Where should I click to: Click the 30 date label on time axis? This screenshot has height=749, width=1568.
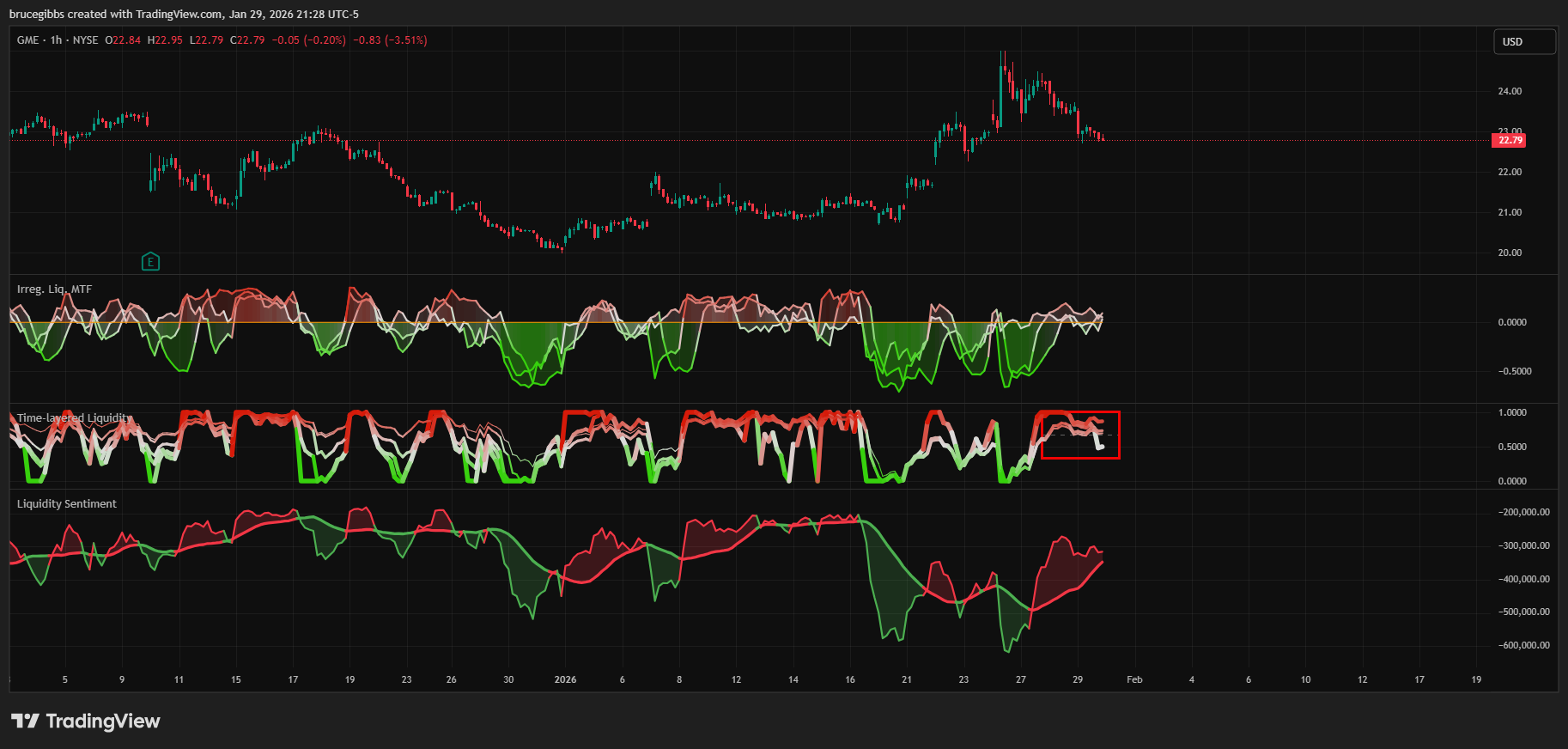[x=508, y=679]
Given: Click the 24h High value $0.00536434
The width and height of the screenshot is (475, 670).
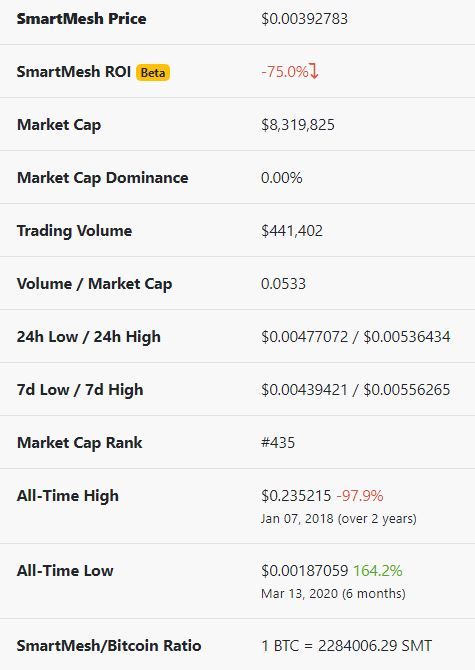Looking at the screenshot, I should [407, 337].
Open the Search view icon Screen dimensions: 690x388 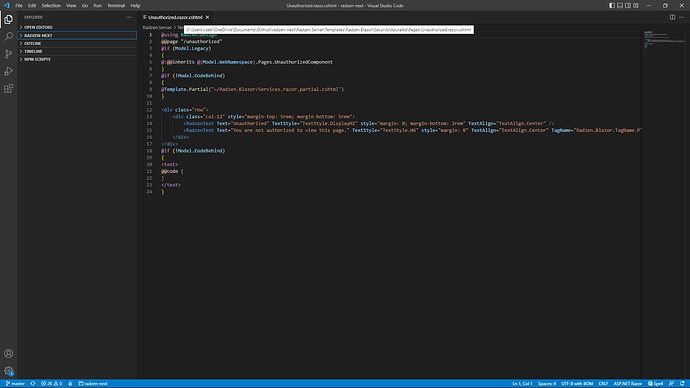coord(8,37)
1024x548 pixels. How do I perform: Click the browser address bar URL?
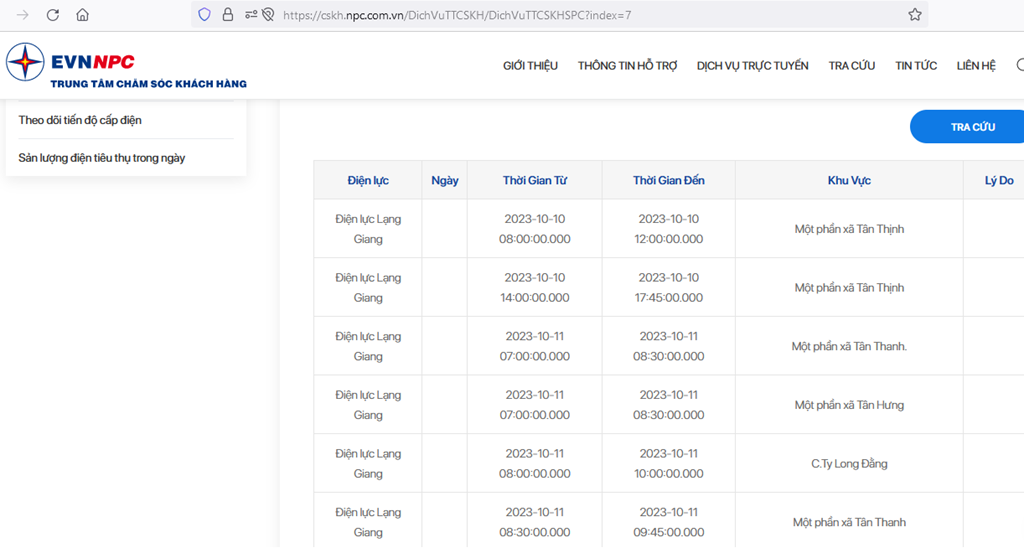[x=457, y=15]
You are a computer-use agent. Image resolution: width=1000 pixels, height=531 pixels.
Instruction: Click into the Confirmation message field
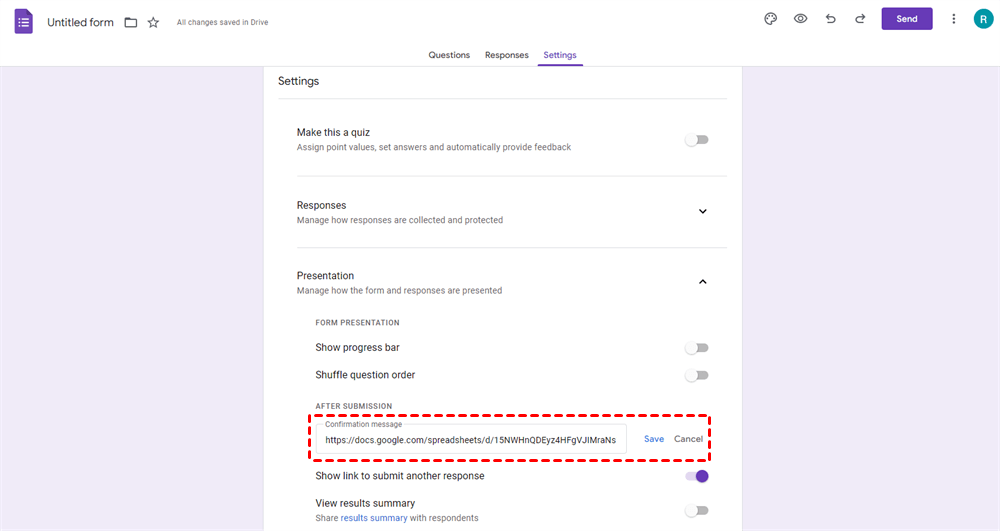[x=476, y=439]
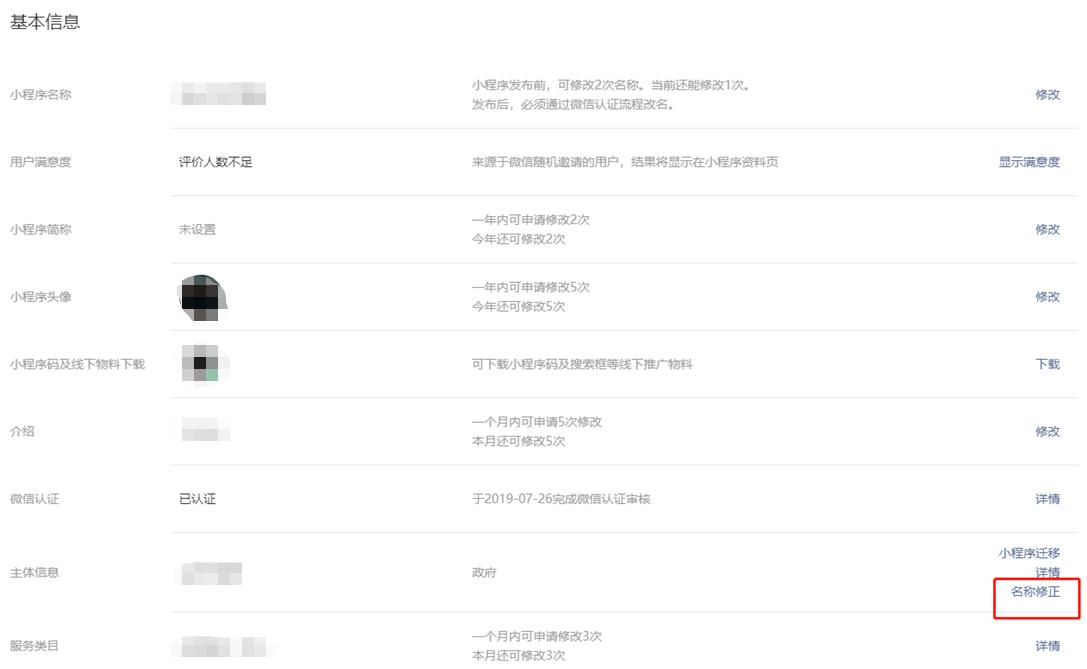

▶ [PROBLEM REQUIREMENTS] State how many lines of the listing above contain the word "pixels". Give only the number.

▶ [EXERCISE ANSWER] 2